From: Robert Watson <rwatson@FreeBSD.ORG>
To: "George V. Neville-Neil" <gnn@waits.engr.nominum.com>
Cc: FreeBSD-gnats-submit@FreeBSD.ORG
Subject: Re: kern/42937: panic when ARP cache uses up all mbufs
Date: Fri, 20 Sep 2002 14:18:09 -0400 (EDT)

 A potential fix for this problem would be to place a bound on the number
 (total size?) of mbufs permitted to be allocated for holding onto packets
 pending an arp resolution.  Since interfaces are potentially lossy anyway
 due to queuing issues, protocols should recover.  Such a "solution" would
 be easy to implement in that it would be a constant (possibly scaled based
 on some or another configuration parameter) in addition to an outstanding
 count for the number of saved packets.  If adding a packet to the saved
 packet set would exceed the limit, then don't.
 
 Another possibly strategy is to have two seperate timeouts: the current
 long timeout for an arp query to expire, but a second shorter timeout for
 dropping data that is waiting on the arp.  I.e., if arp doesn't complete
 in thirty seconds, drop the packet that caused the arp, but allow the arp
 process to continue the full give minutes. 
 
 Robert N M Watson             FreeBSD Core Team, TrustedBSD Projects
 robert@fledge.watson.org      Network Associates Laboratories
 
Responsible-Changed-From-To: freebsd-bugs->bms 
Responsible-Changed-By: maxim 
Responsible-Changed-When: Thu Sep 25 03:12:21 PDT 2003 
Responsible-Changed-Why:  
It looks like bms just fixed this bug.

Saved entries
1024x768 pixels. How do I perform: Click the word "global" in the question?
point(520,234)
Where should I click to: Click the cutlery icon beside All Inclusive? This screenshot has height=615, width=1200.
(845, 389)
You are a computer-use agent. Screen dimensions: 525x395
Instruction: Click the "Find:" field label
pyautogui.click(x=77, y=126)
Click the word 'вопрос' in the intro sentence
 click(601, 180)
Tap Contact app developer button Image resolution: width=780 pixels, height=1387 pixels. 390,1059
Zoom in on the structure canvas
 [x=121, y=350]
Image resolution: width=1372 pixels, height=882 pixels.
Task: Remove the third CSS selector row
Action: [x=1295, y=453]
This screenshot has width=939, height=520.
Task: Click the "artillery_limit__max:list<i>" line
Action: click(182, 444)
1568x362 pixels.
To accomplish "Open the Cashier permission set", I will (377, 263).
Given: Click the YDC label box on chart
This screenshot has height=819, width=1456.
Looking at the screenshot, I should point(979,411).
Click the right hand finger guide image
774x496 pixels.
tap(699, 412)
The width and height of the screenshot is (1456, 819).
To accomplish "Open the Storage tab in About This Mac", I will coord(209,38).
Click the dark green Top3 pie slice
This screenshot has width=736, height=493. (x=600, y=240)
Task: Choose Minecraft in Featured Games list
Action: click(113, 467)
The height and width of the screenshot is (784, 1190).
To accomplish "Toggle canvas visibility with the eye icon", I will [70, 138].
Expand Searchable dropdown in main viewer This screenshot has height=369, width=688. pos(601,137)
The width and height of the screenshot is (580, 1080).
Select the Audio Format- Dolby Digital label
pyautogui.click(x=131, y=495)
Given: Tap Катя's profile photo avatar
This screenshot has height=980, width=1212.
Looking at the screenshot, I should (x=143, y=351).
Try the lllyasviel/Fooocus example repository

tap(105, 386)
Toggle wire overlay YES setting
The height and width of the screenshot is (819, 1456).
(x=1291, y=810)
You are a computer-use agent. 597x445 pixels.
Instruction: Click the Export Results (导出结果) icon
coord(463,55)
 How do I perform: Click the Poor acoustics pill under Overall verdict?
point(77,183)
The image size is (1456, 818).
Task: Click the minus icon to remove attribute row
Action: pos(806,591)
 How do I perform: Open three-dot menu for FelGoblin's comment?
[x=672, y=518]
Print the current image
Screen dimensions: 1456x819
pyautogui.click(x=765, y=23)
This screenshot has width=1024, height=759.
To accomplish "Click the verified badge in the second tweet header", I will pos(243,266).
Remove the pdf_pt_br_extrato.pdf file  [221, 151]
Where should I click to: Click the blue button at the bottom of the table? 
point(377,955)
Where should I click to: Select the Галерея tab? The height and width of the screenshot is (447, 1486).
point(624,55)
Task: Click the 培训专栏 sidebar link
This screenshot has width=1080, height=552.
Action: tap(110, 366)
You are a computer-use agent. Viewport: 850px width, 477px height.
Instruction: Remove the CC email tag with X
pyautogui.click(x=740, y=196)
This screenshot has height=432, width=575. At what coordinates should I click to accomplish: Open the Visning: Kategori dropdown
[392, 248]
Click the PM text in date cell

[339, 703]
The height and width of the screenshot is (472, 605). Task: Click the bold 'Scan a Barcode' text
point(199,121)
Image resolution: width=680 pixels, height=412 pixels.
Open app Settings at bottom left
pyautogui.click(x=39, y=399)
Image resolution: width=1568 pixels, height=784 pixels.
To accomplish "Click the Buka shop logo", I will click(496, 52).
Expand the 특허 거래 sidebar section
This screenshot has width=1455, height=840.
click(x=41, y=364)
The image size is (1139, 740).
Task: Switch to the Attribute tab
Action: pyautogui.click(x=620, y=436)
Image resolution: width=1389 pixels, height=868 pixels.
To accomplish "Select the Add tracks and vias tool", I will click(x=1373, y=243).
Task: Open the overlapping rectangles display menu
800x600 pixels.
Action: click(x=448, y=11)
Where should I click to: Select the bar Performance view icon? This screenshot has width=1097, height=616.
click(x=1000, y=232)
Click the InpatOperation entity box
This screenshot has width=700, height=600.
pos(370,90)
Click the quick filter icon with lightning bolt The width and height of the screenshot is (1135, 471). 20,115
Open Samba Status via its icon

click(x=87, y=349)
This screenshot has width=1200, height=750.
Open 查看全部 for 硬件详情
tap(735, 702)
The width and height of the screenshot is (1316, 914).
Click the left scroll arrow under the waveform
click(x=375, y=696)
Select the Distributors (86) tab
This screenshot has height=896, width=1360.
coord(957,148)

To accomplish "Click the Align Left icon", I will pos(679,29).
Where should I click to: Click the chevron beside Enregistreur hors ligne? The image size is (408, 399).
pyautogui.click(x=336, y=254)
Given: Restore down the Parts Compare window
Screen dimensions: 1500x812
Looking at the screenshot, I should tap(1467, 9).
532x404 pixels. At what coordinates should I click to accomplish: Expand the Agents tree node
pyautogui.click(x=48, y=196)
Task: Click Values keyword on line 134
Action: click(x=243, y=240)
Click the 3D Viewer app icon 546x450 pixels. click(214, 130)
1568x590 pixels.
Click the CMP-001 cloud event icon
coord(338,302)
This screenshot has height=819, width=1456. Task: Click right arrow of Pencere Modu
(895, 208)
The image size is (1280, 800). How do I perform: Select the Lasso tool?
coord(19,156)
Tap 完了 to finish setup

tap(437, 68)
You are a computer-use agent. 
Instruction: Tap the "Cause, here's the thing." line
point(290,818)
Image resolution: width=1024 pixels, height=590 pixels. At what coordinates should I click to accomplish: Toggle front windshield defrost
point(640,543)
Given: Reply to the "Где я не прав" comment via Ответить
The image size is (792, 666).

What the exercise asks
Please answer from the ARP cache bug report: under the second strategy it proposes, after how long without ARP completing is the packet that caused the ARP dropped?

Solved exercise
Thirty seconds.